由良の総合保育所 ゆらこども園が完成

 由良町統合保育所「ゆらこども園」の新築工事が、完成した。中央、白崎、衣奈の町内3保育所を統合。津波の心配がない海抜39.2㍍の畑地内、旧畑小学校敷地へ建築された。19日午前10時から現地で竣工式が行われ、畑中雅央町長らがテープカットなどで新施設の完成を祝う。4月のオープン後は新たに0歳児保育導入や延長保育実施、保育料引き下げなどのサービス向上も図られ、子育て環境が向上、充実する。
 新施設は延べ床面積約1800平方㍍、鉄骨造り2階建て。保育室は9部屋設け、すべてにエアコンを完備。2階には現在、中央保育所にある子育て支援センターを配置する。園庭は1650平方㍍の広さで一部は芝生化。滑り台などの遊具や水遊び用のプールも整備されている。内装には至るところに紀州材が使われ、駐車場は乗用車20台分以上を確保。子育て支援センターの部屋については大規模災害時の対策本部としての活用も検討されており、運営は将来的に民営に移行する。事業費は約6億8000万円。設計は和歌山市の㈱島村建築事務所(中村貞夫所長)、施工は同市の㈱淺川組(栗生泰廣取締役社長)。
 新施設オープン後は新たに延長保育(午後7時まで)、預かり保育を実施。0歳児、一時保育も導入される。保育時間は短時間保育が午前9時から午後2時まで(月~金曜日)、長時間保育が午前7時15分から午後7時までの範囲内(月~土曜日)。
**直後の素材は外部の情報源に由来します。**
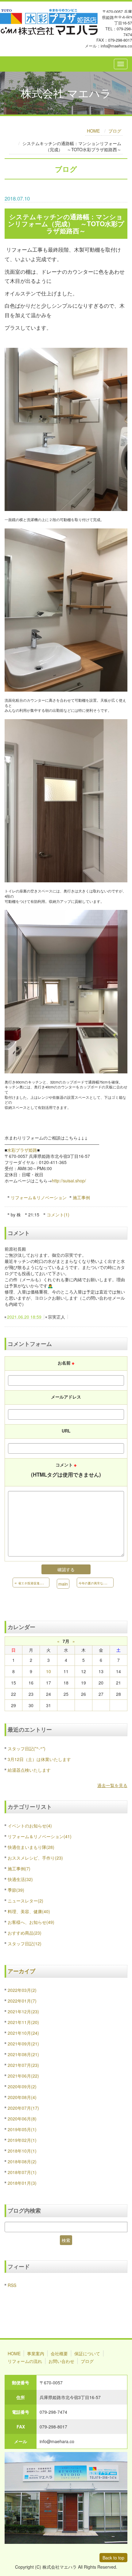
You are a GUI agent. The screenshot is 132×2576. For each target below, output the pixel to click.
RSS (12, 2285)
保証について (87, 2353)
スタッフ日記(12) (24, 1943)
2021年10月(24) (23, 2033)
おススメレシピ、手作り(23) (35, 1858)
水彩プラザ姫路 (22, 1150)
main (63, 1584)
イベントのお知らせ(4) (30, 1826)
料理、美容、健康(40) (29, 1911)
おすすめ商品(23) (24, 1933)
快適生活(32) (20, 1879)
3歳児以上は通園バスを利用できる。原則、これまでの保育所であった春休みや盆休みはなくなる。保育料は町内で一般的な第4階層で月額1万2500円(3~5歳時)。現行より2300円安く、国の基準の半額以下とする。
 竣工式には県議、町議、県・工事関係者、保護者ら約50人が出席。テープカットなどのあと、餅まきも計画している。